§ Stored data
╔══

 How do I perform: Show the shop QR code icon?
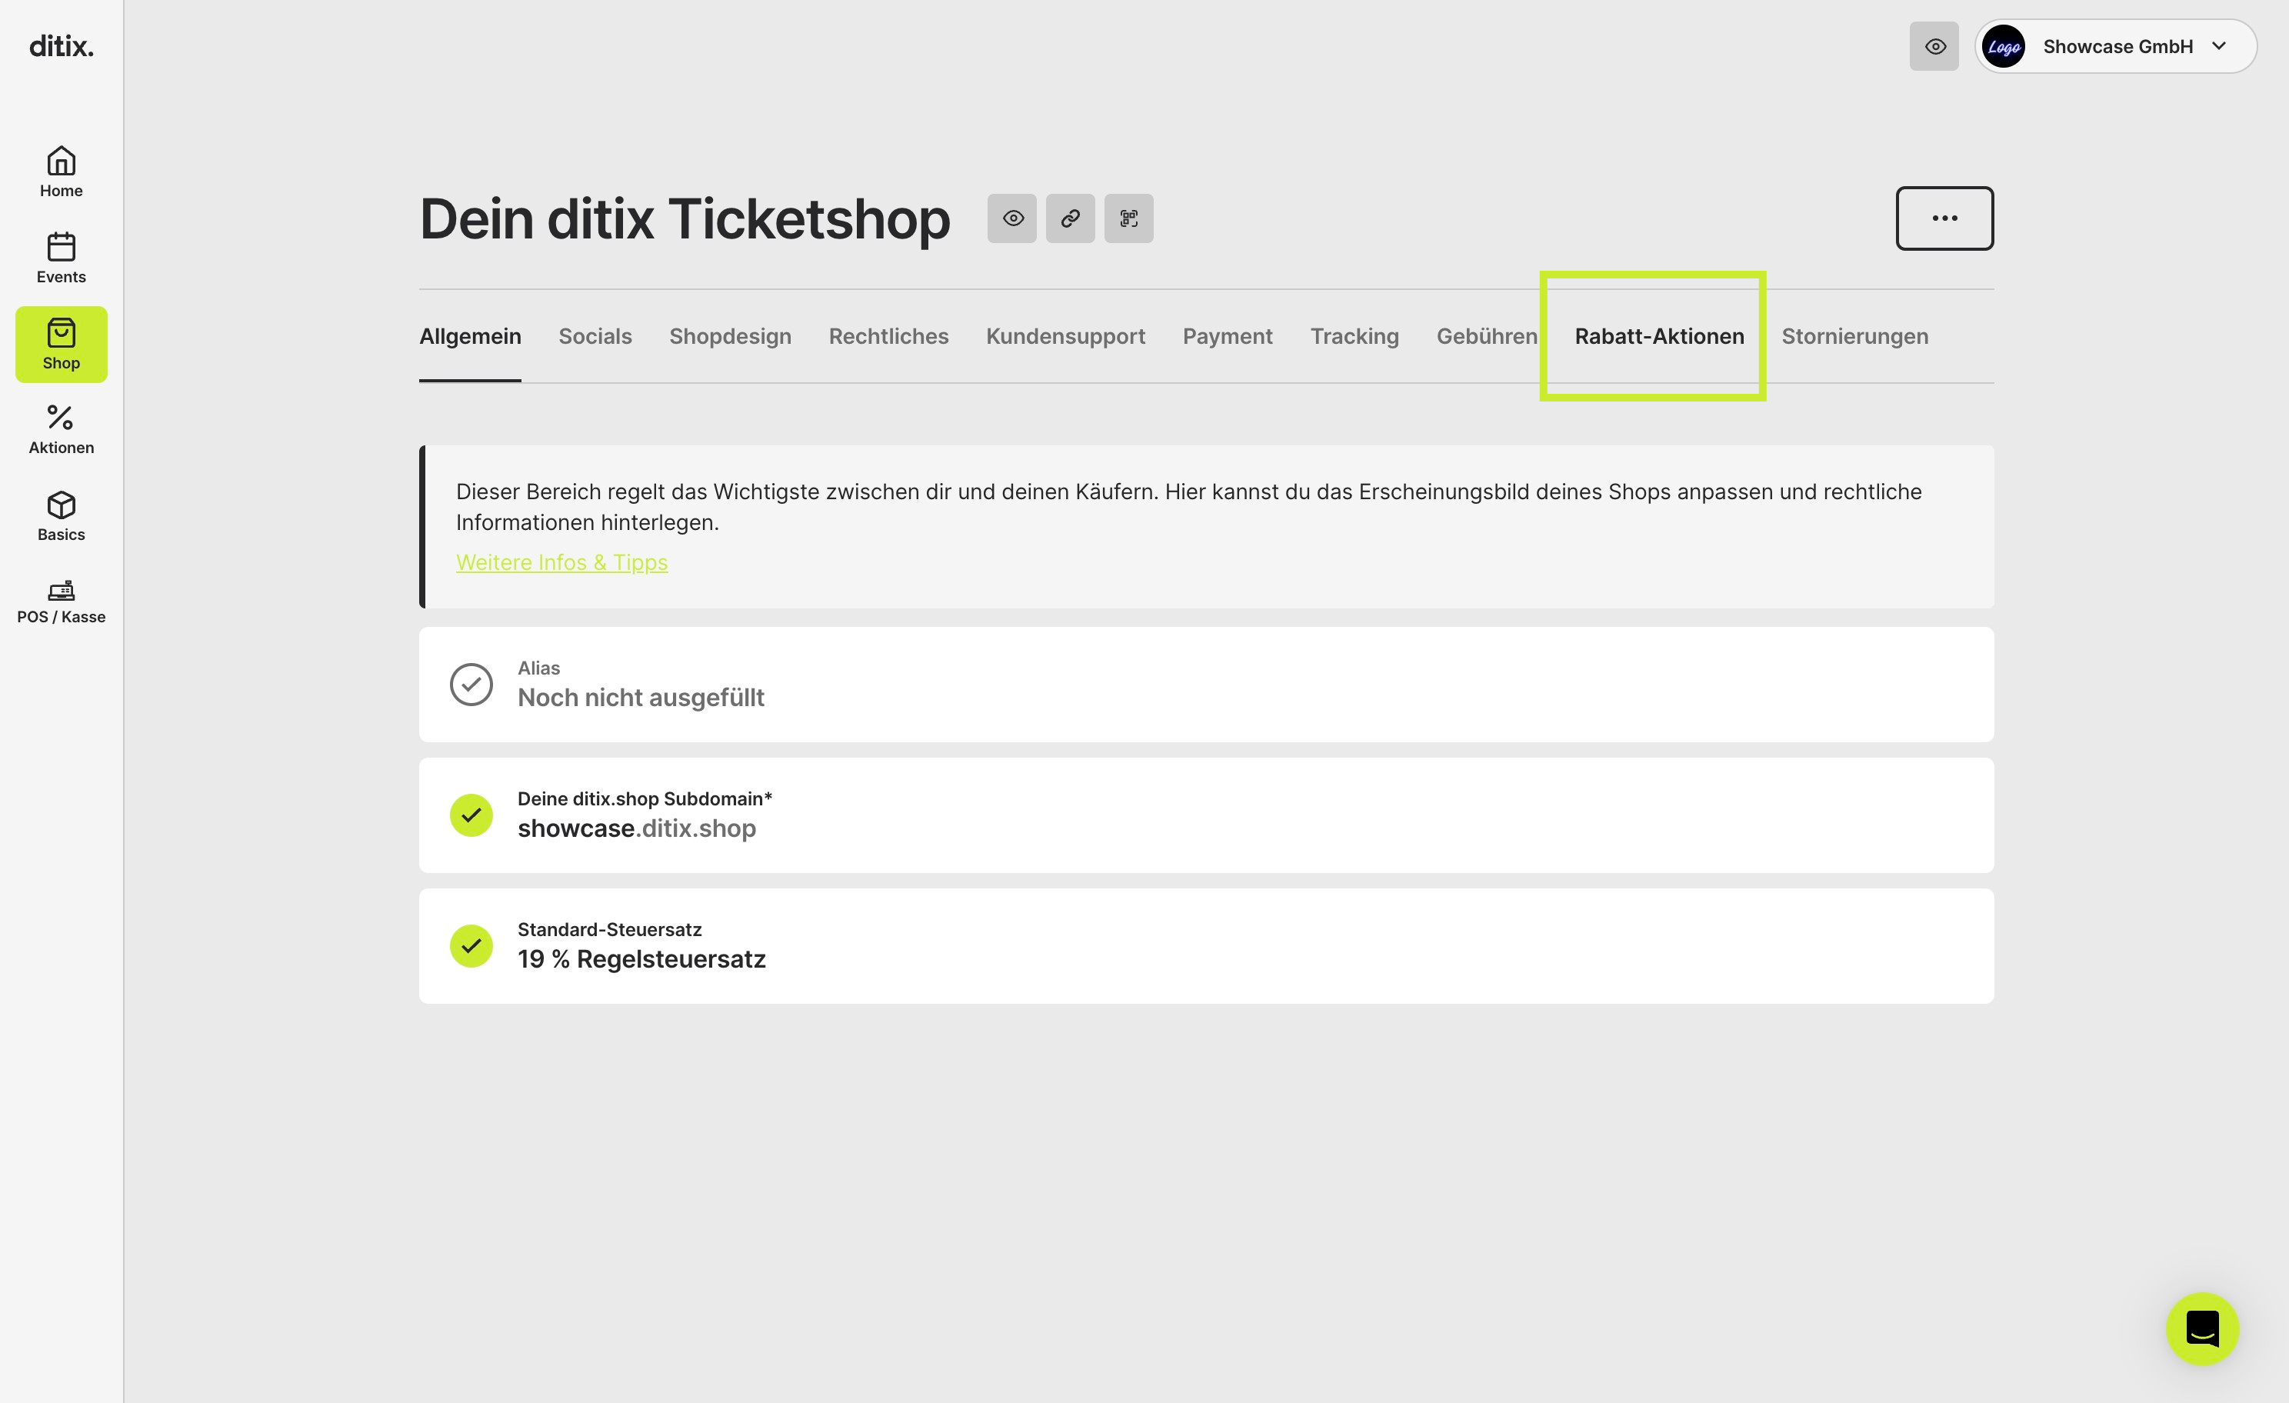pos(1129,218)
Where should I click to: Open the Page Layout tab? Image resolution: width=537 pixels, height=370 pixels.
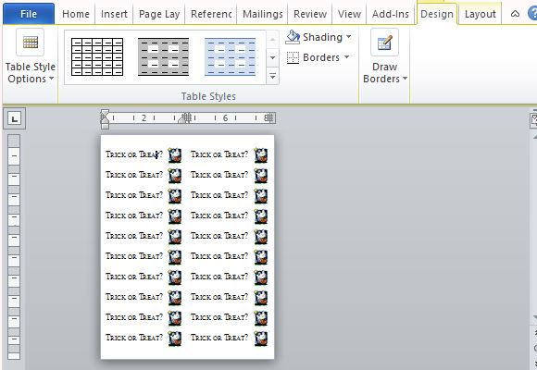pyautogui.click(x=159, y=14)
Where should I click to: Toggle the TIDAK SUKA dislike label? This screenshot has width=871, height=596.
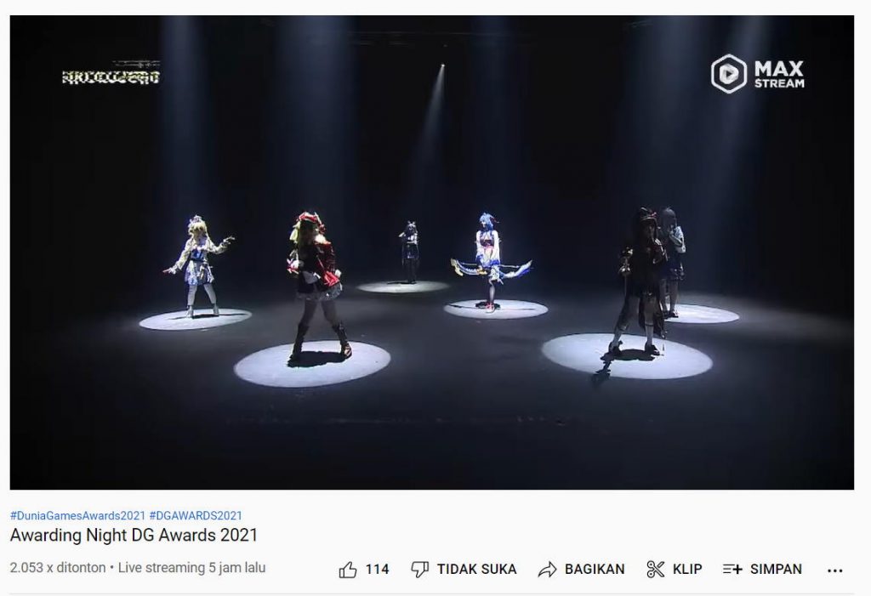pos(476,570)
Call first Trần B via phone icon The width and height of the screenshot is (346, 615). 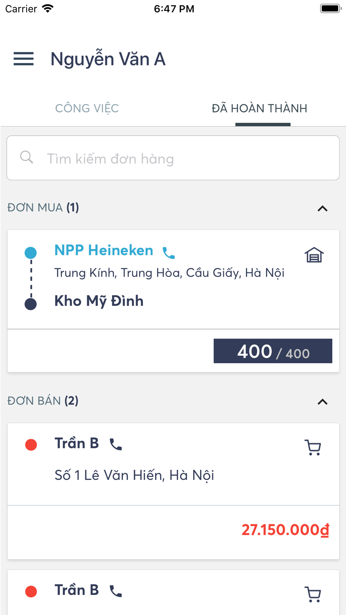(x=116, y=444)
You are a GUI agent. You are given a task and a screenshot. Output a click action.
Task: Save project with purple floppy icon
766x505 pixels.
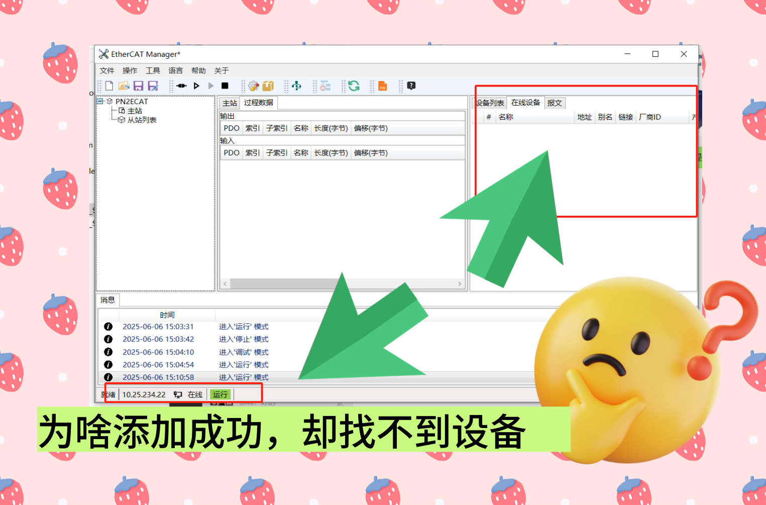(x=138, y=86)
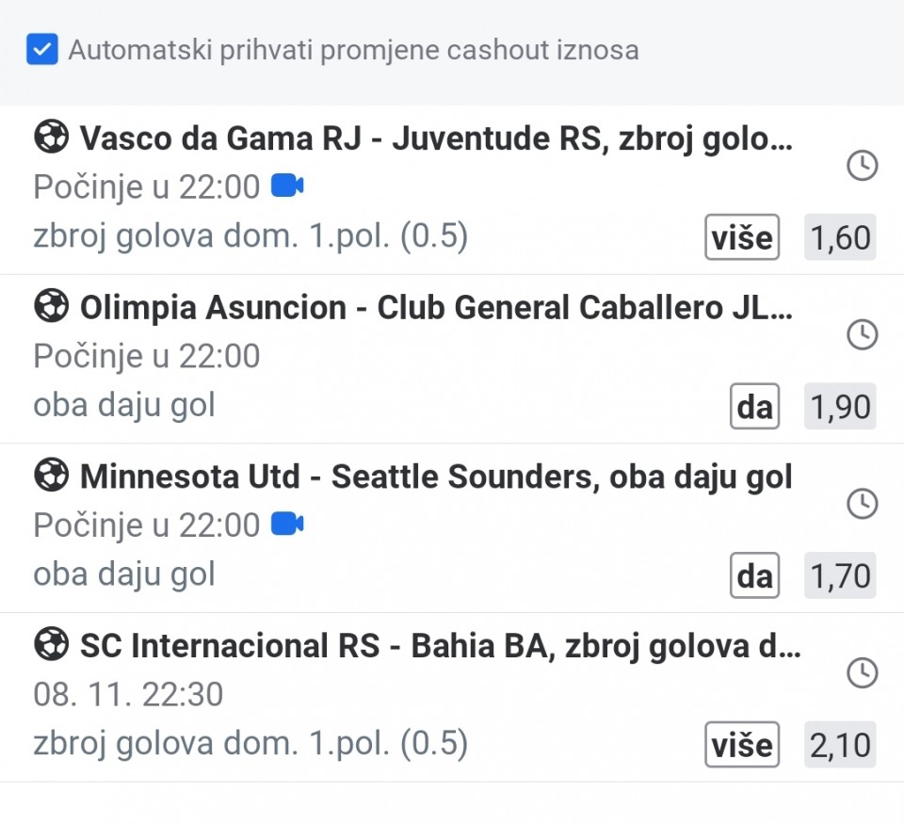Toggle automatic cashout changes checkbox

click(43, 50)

╚══

§ EXERCISE INSTRUCTIONS
The lines to copy run from the line containing "Task: Save project with purple floppy icon" through the end of the data above; copy exactly those, minus the pictures.

§ RESPONSE
Task: Save project with purple floppy icon
766x505 pixels.
(x=138, y=86)
Toggle automatic cashout changes checkbox

click(43, 50)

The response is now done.